PENN Entertainment shareholder HG Vora Capital Management has issued a public letter to fellow shareholders and a proxy statement encouraging them to vote for its board picks. The firm, which owns about 4.8% of PENN stock, has criticized the company’s leadership.
HG Vora nominated three independent directors in advance of the upcoming annual meeting for PENN on June 17. However, PENN subsequently reduced the number of available seats to two.
The firm says PENN has underperformed under current leadership
According to HG Vora, Penn has underperformed compared to peers in the past 10 years under the leadership of President and CEO Jay Snowden and Board Chair David Handler. The firm attributes the struggles to “value-destructive deal-making, reckless capital allocation, and poor execution.”
PENN, on the other hand, claims it has increased shareholder value.
HG Vora points out that Penn has invested over $4.3 billion in online sports betting since 2020. That includes a deal for over $2 billion for the Canadian sports company, theScore Media. Also, PENN paid over $500 million to acquire Barstool Sports, which it subsequently sold back to its founder, Dave Portnoy, for a single dollar after the controversial partnership proved damaging to PENN’s brand.
Furthermore, after cutting ties with Barstool, Penn committed to pay Disney over $2 billion for the rights to the ESPN Bet trademark. That price was much higher than other suitors were willing to pay, according to HG Vora.
HG Vora claims that Penn’s heavy spending on its online sports betting strategy hasn’t produced proportionate returns. In 2023, the company announced an ambitious 20% sports betting market share goal. However, ESPN Bet has only captured about 2% nationally, ranking 8th across all platforms. In addition to sports betting, Penn has invested in expanding its Hollywood Casino app, which is now available as a standalone app in New Jersey, Michigan, and Pennsylvania.

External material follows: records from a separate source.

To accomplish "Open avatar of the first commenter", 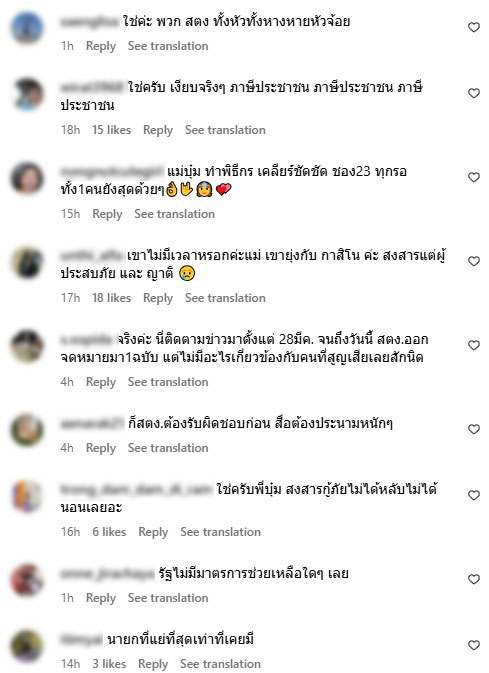I will pyautogui.click(x=27, y=28).
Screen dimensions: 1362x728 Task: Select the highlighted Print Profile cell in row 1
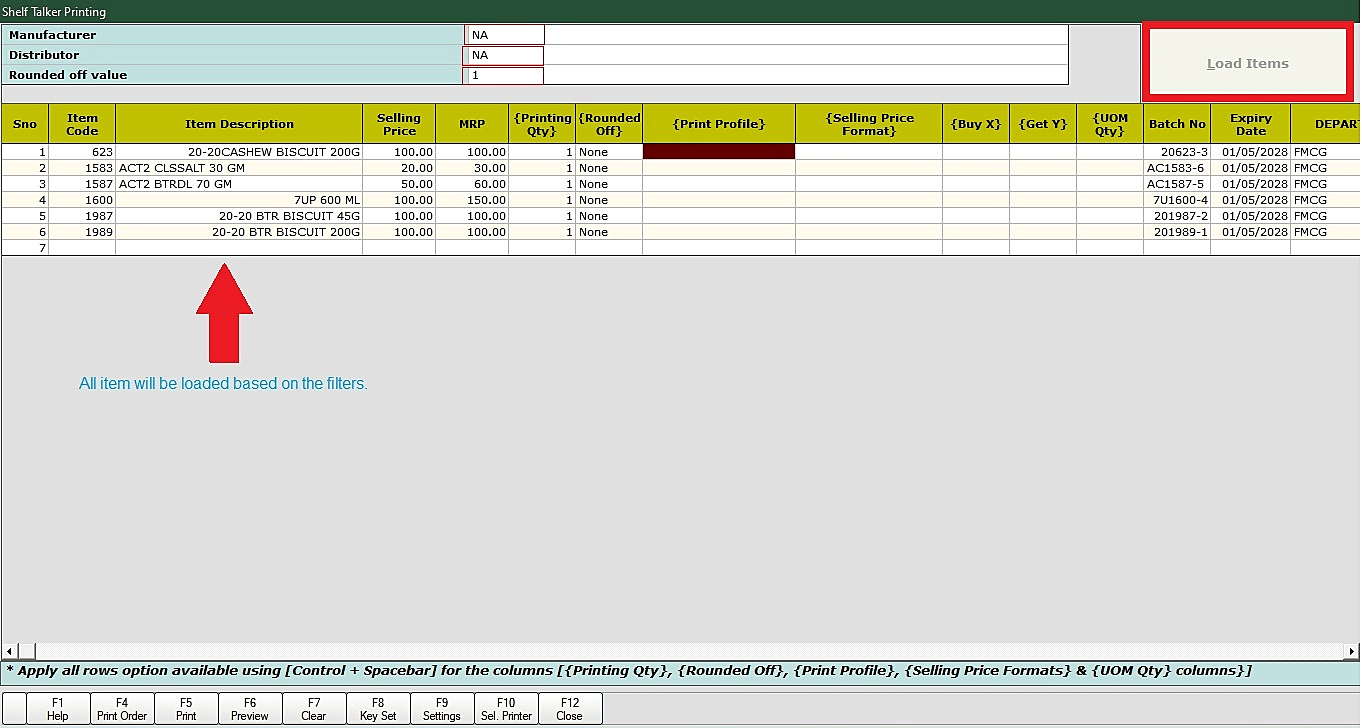[718, 152]
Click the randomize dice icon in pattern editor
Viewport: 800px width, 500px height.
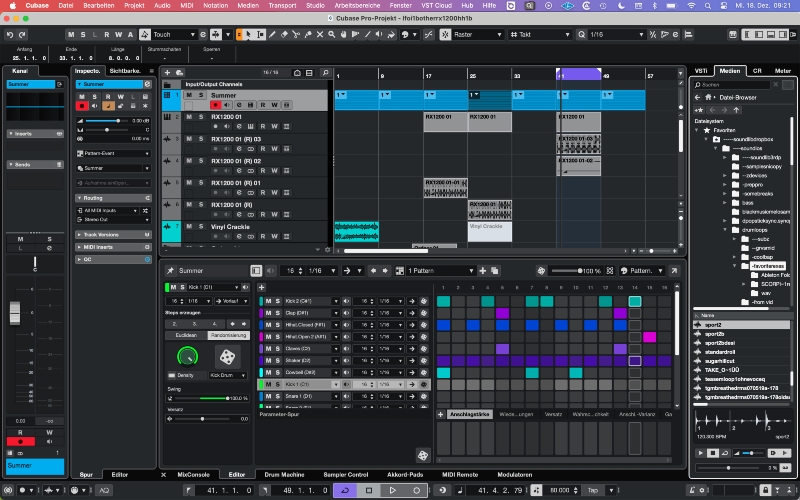click(227, 356)
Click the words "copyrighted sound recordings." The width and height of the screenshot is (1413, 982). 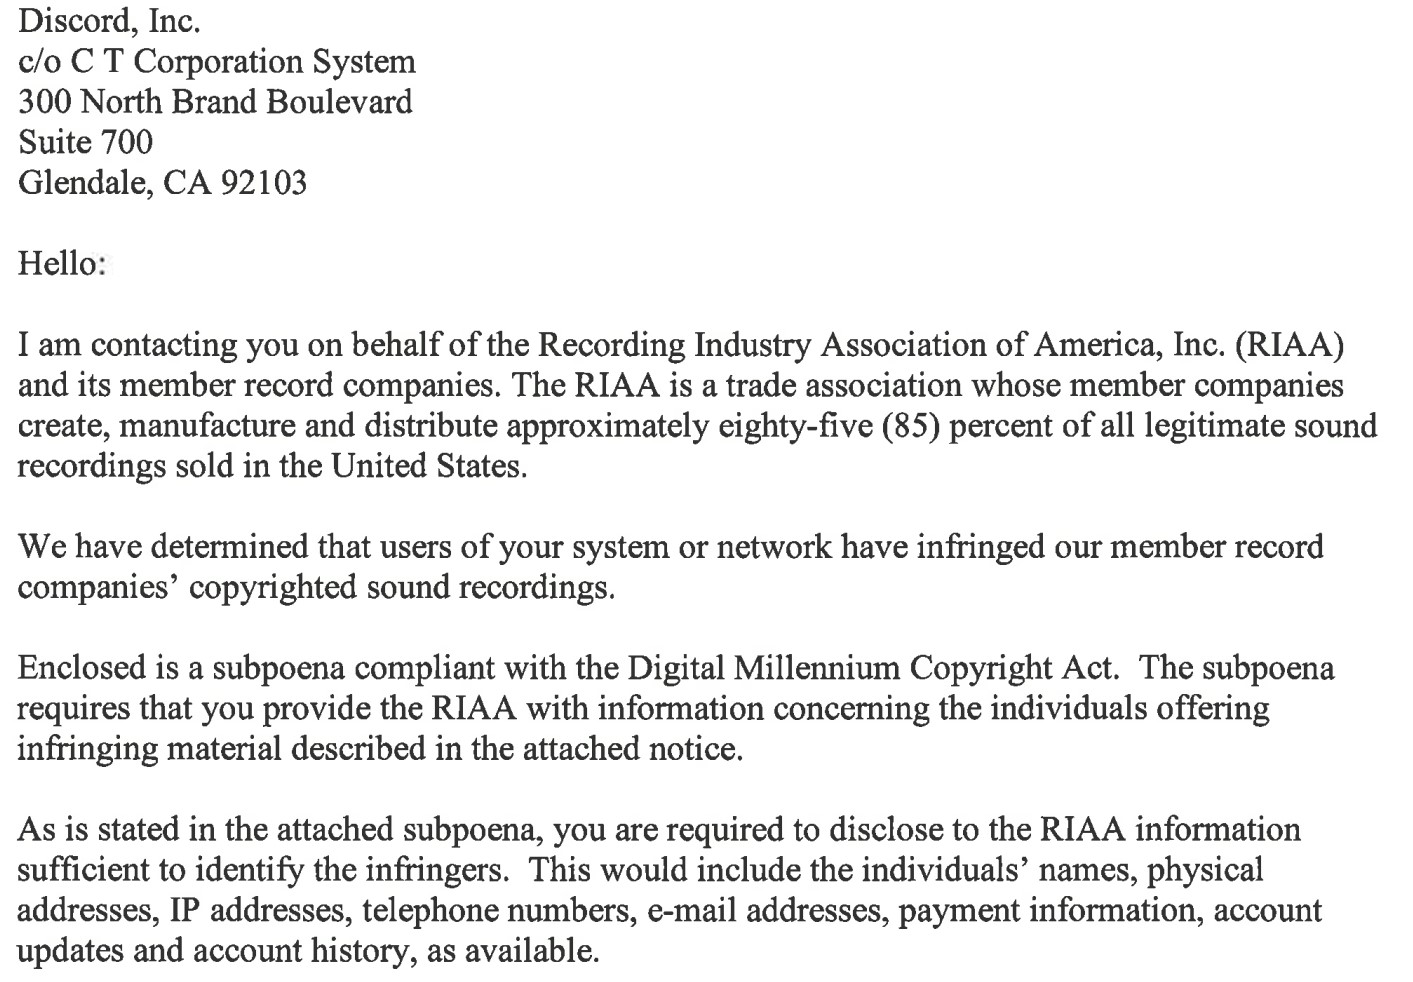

HG Vora offers a solution to shareholders
HG Vora raised concerns about Penn’s board’s decision at the last minute to reduce the number seats up for election, only ten days after it had said three board positions would be available. The shareholder had already nominated three candidates. It says the move “not only deprives shareholders of their fundamental right to elect directors of their choosing but is also a violation of law and a breach of the Board’s fiduciary duties.”
In its letter, HG Vora says shareholders should not tolerate the manipulation of the electoral process, nor continue to accept the company’s underperformance. It emphasized the need for the board to listen to shareholder input and serve their interests. That’s why HG Vora urges them to vote for the three independent candidates it has nominated using the Gold proxy card, not Penn’s proxy card. The three candidates are:
- Johnny Hartnett, CEO of Paddy Power’s international business
- Carlos Ruisanchez, a gaming executive and former CFO of Pinnacle Entertainment
- William “Bill” Clifford, a financial expert with significant board experience
HG Vora believes these individuals will bring fresh perspectives, strategic discipline, and much-needed accountability to Penn’s Board.
The letter echoes 2024 concerns raised by another shareholder
HG Vora’s open letter comes roughly a year after another shareholder raised similar concerns. In May 2024, Donerail Group also said that Penn’s strategy shift from brick-and-mortar casinos to sports betting and online casinos has been unsuccessful. Donnerail pointed out that since Snowden’s appointment, the company’s stock has fallen by 42.8%. Meanwhile, its peers’ stock rose by 63.9% on average. Another point of contention is that the CEO’s compensation has not been affected by the underperformance. Snowden received $99.3 million between 2020 and 2023.
According to Donnerail, Penn should have been investing in its regional brick-and-mortar properties instead of Las Vegas and the online sector. The firm says regional properties are more resilient to economic slowdowns. Donnerail called for the sale of the company, saying that a change in ownership would create significant value for shareholders. HG Vora likewise asserted in its letter that it believes PENN stock is trading below its true value due to concerns about its leadership and strategic direction.